I would recommend ‘All I really need to know I learnt in Kindergarten’ by Robert Fulghum. Its very easy to read. And full of wisdom.

Social circumstances

As the name suggests, the third determinant – social circumstances capture the social aspects of our lives.

The opportunities that we have education and jobs; who we interact with, how well, any discrimination that we face; whether we have social support, do we feel like we belong; level of safety in the community are some aspects of social circumstances that effect our health.

These factors define our quality of life, and therefore the levels of stress that we face which has a significant impact on our health.

Asking the question again – can we impact factors on this determinant? Yes.

Environmental factors

Environment Health determinant
Environment – courtesy Pixabay

Environmental determinants of health are those that have to do with things like where we live; where we spend our time – at work and play.

What are these places like? How clean? Hygenic? Quality of Air? Noise pollution levels? Quality of construction? Access to nature? Weather?

Research studies document how poor environmental conditions affect health adversely affected. For example high stress levels for people living in noisy environments, higher incidence of asthma in areas with poor air quality, of cancer in communities close to sites with high concentration of toxic materials.

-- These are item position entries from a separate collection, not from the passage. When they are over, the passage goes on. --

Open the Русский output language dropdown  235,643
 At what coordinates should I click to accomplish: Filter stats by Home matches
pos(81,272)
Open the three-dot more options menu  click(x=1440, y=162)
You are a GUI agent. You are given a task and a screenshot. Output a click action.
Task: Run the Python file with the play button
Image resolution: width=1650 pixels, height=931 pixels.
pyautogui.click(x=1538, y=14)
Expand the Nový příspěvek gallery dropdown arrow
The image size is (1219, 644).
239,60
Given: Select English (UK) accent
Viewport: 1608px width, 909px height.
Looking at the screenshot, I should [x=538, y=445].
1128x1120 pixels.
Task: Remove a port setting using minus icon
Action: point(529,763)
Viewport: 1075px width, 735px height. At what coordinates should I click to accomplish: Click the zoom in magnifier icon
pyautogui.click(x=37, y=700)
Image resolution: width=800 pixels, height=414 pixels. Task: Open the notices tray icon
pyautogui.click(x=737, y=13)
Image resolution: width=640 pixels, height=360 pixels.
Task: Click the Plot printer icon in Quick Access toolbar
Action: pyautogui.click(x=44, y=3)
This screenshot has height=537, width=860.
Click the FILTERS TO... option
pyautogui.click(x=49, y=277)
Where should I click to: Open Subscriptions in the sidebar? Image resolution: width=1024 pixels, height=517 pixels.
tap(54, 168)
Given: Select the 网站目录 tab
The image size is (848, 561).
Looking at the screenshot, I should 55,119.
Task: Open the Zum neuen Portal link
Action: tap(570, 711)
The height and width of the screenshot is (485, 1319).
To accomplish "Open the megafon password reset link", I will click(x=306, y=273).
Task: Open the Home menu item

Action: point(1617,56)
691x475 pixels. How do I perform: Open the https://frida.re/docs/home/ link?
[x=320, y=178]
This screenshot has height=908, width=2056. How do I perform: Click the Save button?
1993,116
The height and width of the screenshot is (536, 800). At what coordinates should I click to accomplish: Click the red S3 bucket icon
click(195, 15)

Can we impact environmental factors to improve outcomes on health? I think we would all say yes.

Health services

This is the obvious one. The kind of access that we have to health delivery systems determines how healthy we are when things go wrong, how well we recover, and how fast?

Access to healthcare delivery systems can be impacted by availability of facilities, cost of access.

What does this mean?

This last determinant, access to quality healthcare delivery systems is where we spend most of our time, energy and treasure on.

However as we have seen, there are at least three other determinants that have a significant impact on our health – Individual behavior, Social aspects, and Environmental conditions.

Let me quote from “Health Policy Brief, Robert World Johnson Foundation – Aug 21, 2014” (and a related article in Health Affairs)

One theme gaining strength in the research literature posits that many benefits from the extremely high health care spending in the United States are undermined by the nation’s very low investments in social services, broadly defined to include support services for older adults, survivor benefits, disability and sickness benefits, family supports, housing programs, employment programs, unemployment benefits, and other social policy issues

The question is how can we bend the curve on these three? How can we systematically, methodically, deliberately effect sustained positive change on these determinants to improve our health?